Nilex A’Rhan: „Bitten ans Universum und die Suche nach dem richtigen Formular“, vom 28.05.2018

Wenn es darum geht, um etwas zu bitten, steht das menschliche Gehirn vor einer riesigen Übersichtstafel an verschiedenen Wegen, die zum Ziel führen. Auf welche Art kommt es nun am schnellsten, unauffälligsten, bequemsten oder erfolgversprechendsten zu seinem Wunschort? Nachdem es seinen Standort ausfindig gemacht hat, rotiert es um die Frage nach dem großen WIE. Am einfachsten wäre die Hauptstraße, wie sie die meisten nehmen, könnte aber Stau geben. Oder doch die Pirsch über den Feldweg, der eine große Abkürzung ist, aber möglicherweise den Gartenbesitzer aufschreckt, der dort seiner Ruhe fröhnt? Fragen über Fragen …

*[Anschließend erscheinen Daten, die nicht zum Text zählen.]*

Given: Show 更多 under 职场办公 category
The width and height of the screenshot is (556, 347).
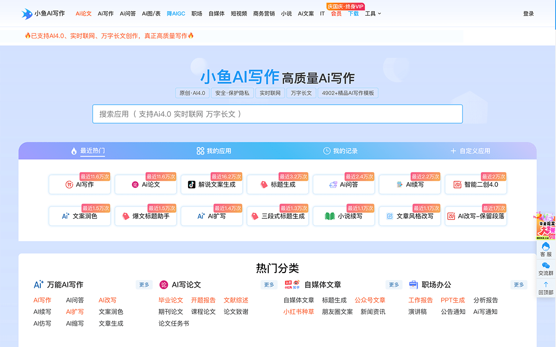Looking at the screenshot, I should tap(519, 285).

Wen muss ich im großen Universumskonzern ansprechen, wenn ich mehr Geld, Gesundheit oder Freiheit in meinem Leben haben möchte? Den Sachbearbeiter (meine Geistführer – sind eh für mich zuständig und hängen immer bei mir ab), die Abteilungsleiter (Engel – können sicher mehr, aber sind wahrscheinlich mit wichtigen Sachen beschäftigt), die Geschäftsetage (aufgestiegene Meister – bin ich überhaupt befugt, sie in ihren heiligen Räumen aufzuscheuchen?) oder gleich den Big Boss (puh, gleich zum Chef, das ist doch echt gewagt)?

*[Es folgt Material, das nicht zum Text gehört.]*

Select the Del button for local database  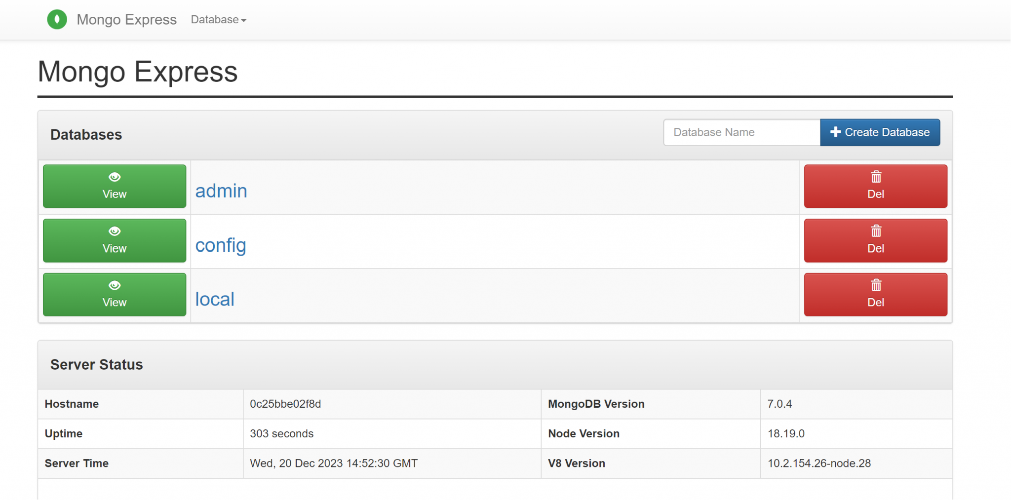click(875, 294)
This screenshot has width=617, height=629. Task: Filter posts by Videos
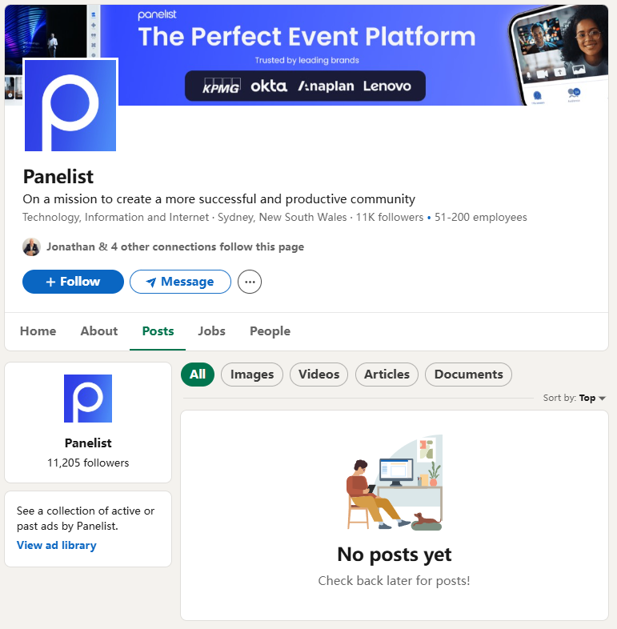[319, 374]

Und wie formuliere ich das bloß? Nur nicht unverschämt auftreten, die Worte „bitte“ und „liebe/r/s“ müssen unbedingt rein, weil hallo, ich will schließlich was! Das muss sicher erstmal durch alle Abteilungen gehen und auf meine Wertigkeit hin geprüft werden, ob es gerechtfertigt ist, mit meinem Leben unzufrieden zu sein und um eine Beförderung zu bitten. Vielleicht warte ich auch lieber ab, was die nächsten Verhandlungen (Frequenzanhebungen oder gar das – Trommelwirbel – EVENT) von allein für Neuerungen herausbringen. Vielleicht bin ich automatisch dabei, das wäre am besten.

Bullshit.

Die Kräfte, die den ganzen Laden am Laufen halten, sind keine Versammlung neurotischer Wesenheiten, die sich persönlich angegriffen fühlen, wenn du mit ihnen redest. Glaubt mir, „sie“ sind völlig relaxt und durchschauen deine Absichten sowieso so schnell wie der einigermaßen wache Leser die neueste Bild-Schlagzeile. Du kannst also noch so ausführlich und lieb und vorsichtig um eine Verbesserung deiner finanziellen Mittel bitten, die „Quelle“ denkt sofort: „Laber nicht rum, ich seh dir eh an, wo dein Problem liegt! WAS willst du?“

Da ist sie, die Mutter, deren Sohnemann mit selbstgepflückten Blumen wie ein Engelchen vor ihr steht und sie sofort die Augenbraue hochzieht und sagt „du hast was ausgefressen!“.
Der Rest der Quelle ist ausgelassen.